When that line is at dead bottom, pistons 1 and 4 will be at TDC. You will have verified that #1 is at the top of its compression stroke with the finger in the whole and wire tricks. To verify that the mark is at dead botttom, first dab some durable paint on the front end of the line that you cleaned up, then replace the halfmoon cover. Depending on which cover you have, your paint mark should align with either the vertical line in the stamped cover, or the nub cast into the inside of the cast cover.

When lined up in that fashion, you are good to go with the timing instructions in your manual.
 
See my note above re general getting there, but what your note here describes, you may find your timing out by 180*.

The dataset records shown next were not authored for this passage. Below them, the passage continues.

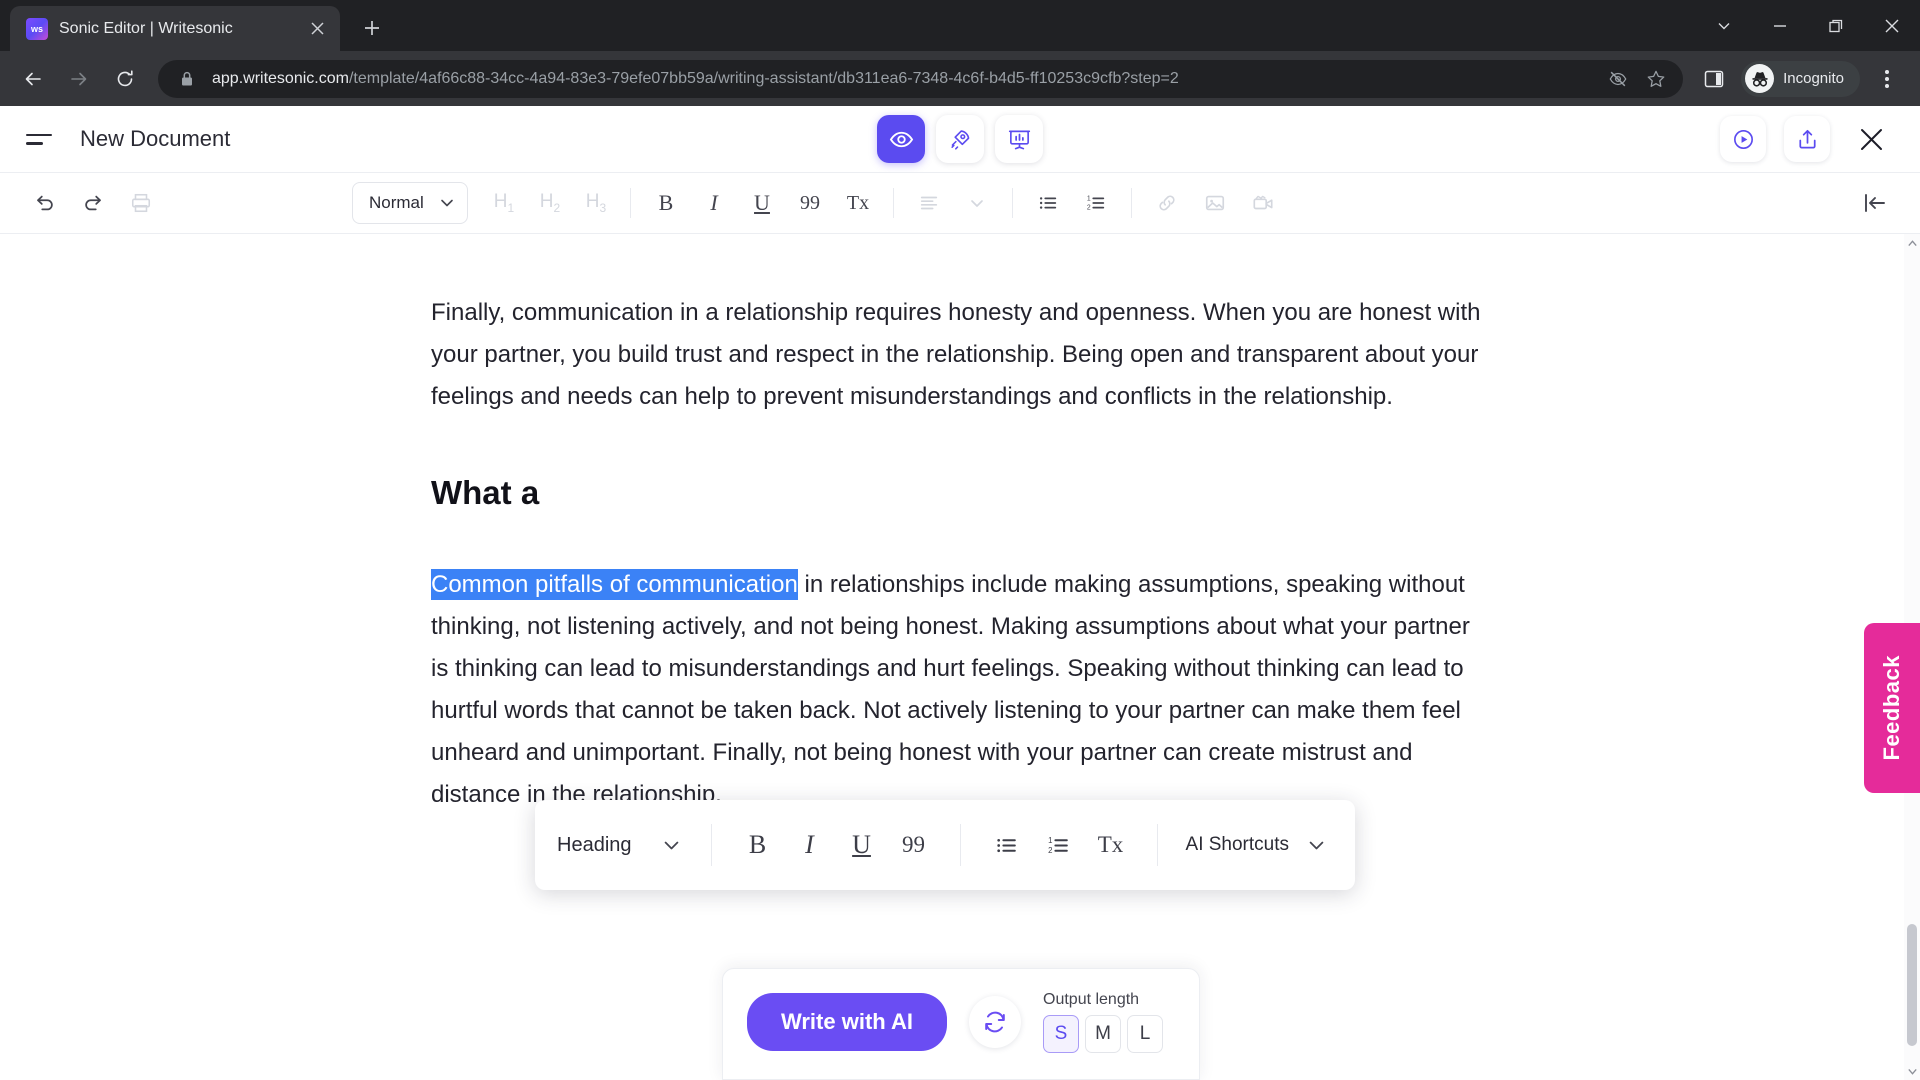 Image resolution: width=1920 pixels, height=1080 pixels. I want to click on header-mode-buttons, so click(960, 139).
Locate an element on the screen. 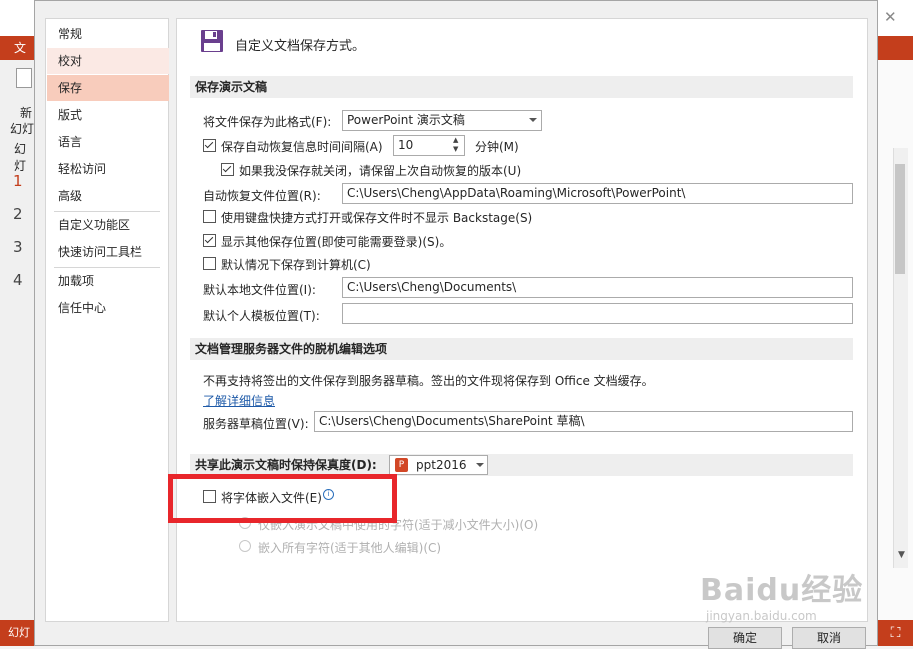 Image resolution: width=913 pixels, height=649 pixels. scroll-down-arrow-icon: ▼ is located at coordinates (902, 555).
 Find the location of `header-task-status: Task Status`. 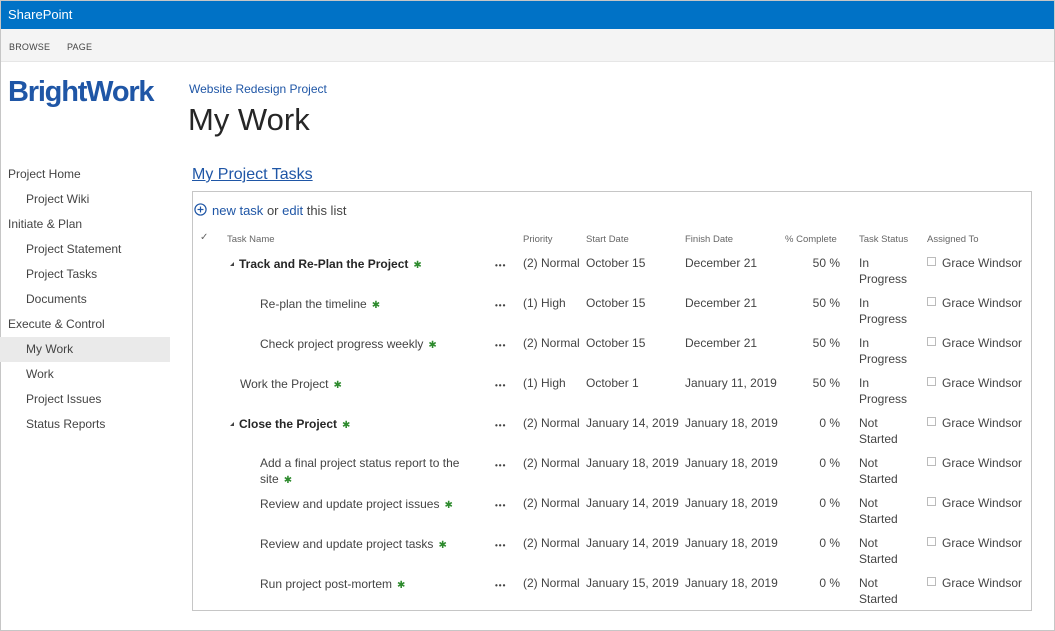

header-task-status: Task Status is located at coordinates (884, 240).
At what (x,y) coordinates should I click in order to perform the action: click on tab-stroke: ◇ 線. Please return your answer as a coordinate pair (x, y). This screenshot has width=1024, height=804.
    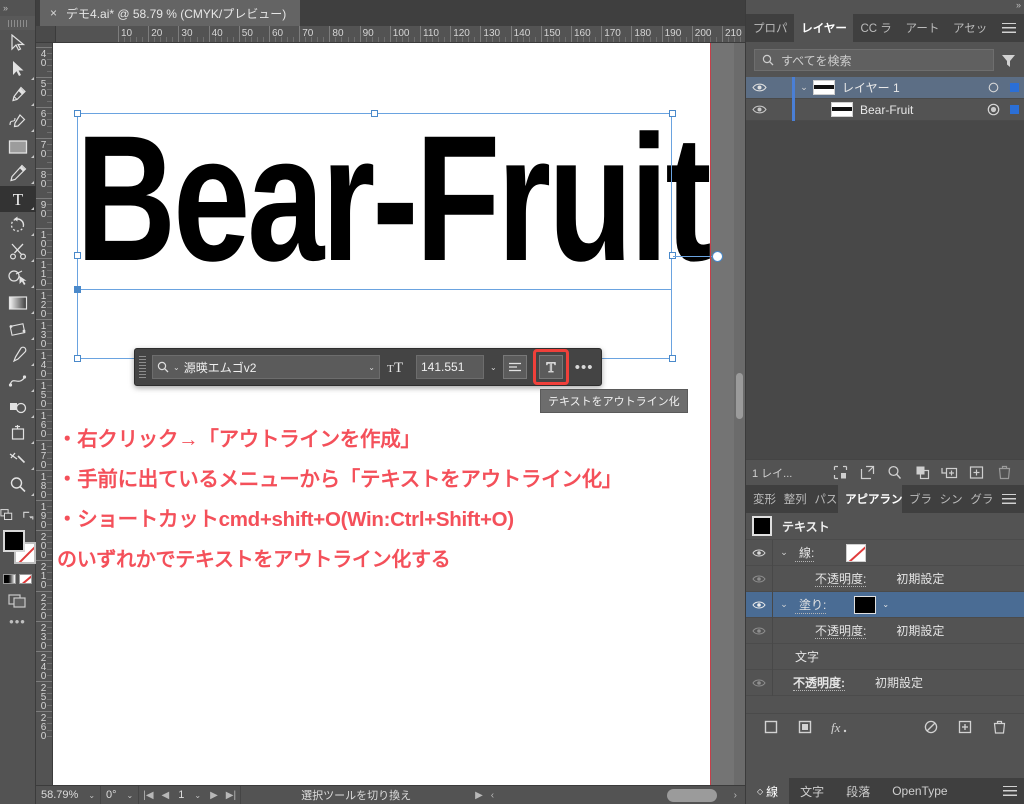
    Looking at the image, I should click on (768, 791).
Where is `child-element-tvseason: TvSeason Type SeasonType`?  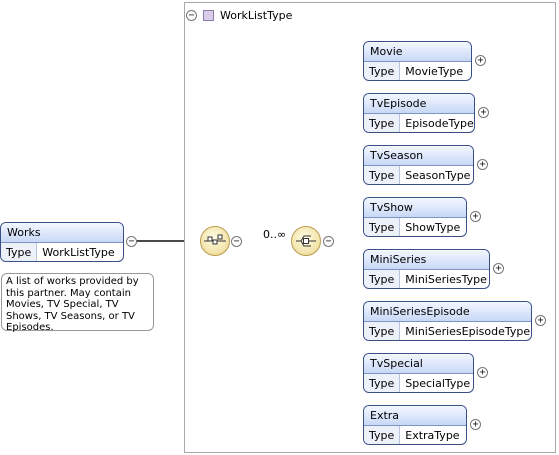
child-element-tvseason: TvSeason Type SeasonType is located at coordinates (418, 165).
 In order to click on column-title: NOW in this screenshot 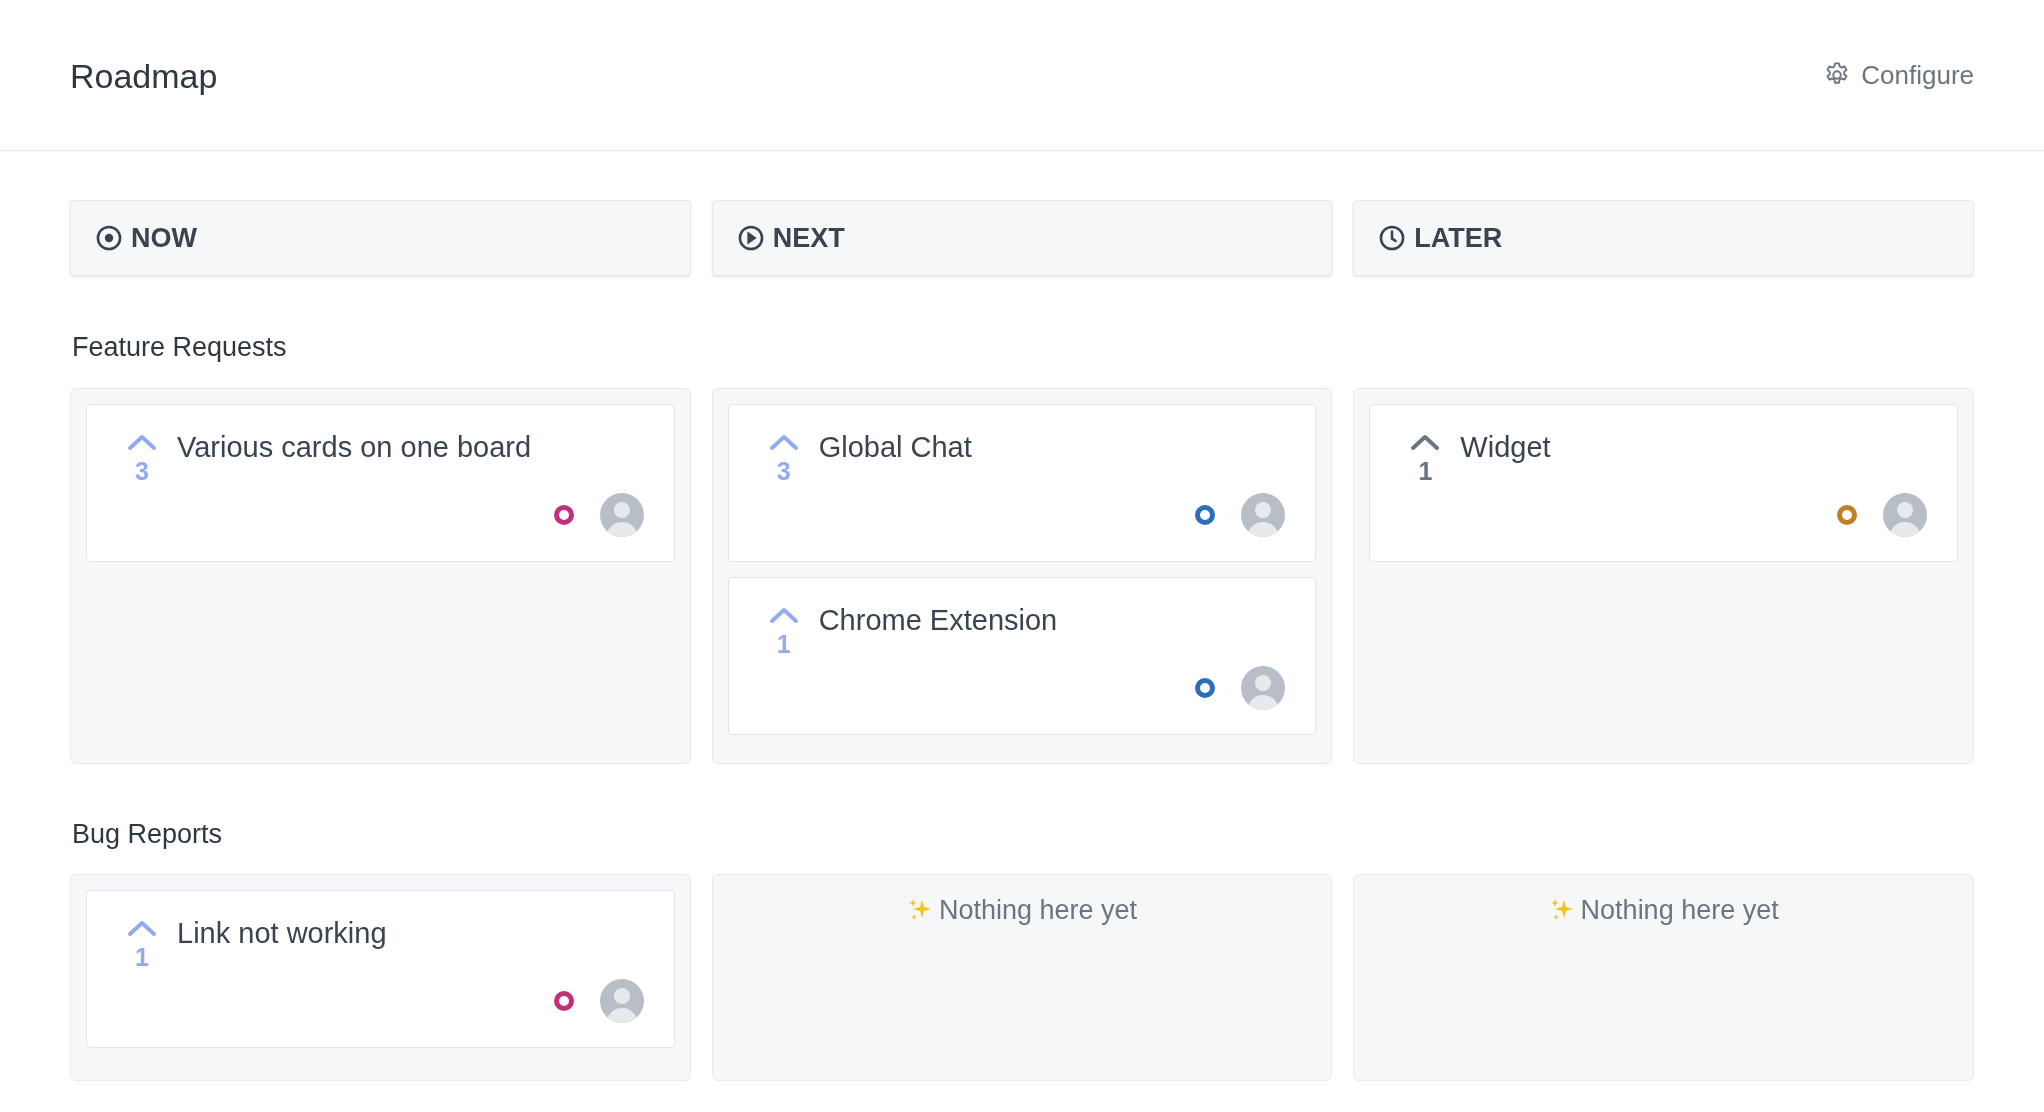, I will do `click(164, 238)`.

The SINGLE punch mark on the cam gear lines up with the single punch mark on the crankshaft gear. Alignment between the cam and governor/ignition gears is made on the DOUBLE punch marks.
 
You are going to remove the gov housing again as the dots arent correct if you placed the single dot on the gear between the two on the cam gear. The SINGLE on the cam gets lined to the Single on the gov gear you are way out of time the valves arent even close to make it run. When the dots are lined up correct not only is the gear that runs the mag in time the camshaft itself is way out of time. You need a good lite and clean up the cam gear good to find the single dot. Remove the plugs so you can turn the engine over with fan or crank its going to be fun but you can do it. ifn ya needs some help you can call 319-430-3907
 
When No1 piston is at TDC on the compression stroke both valves on No1 piston should be closed. Then rotate the rotor to the No1 plug tower which is about 1 o'clock and then install your mag. Hal
PS: Once you feel that compression against your thumb drop a long plastic straw on top of the piston and you watch the straw rise as a helper hand cranks the engine slowly.
 
To many football games the gov gear has the two dots and lines up with the two dots on the cam gear. They can be hard to see sometimes.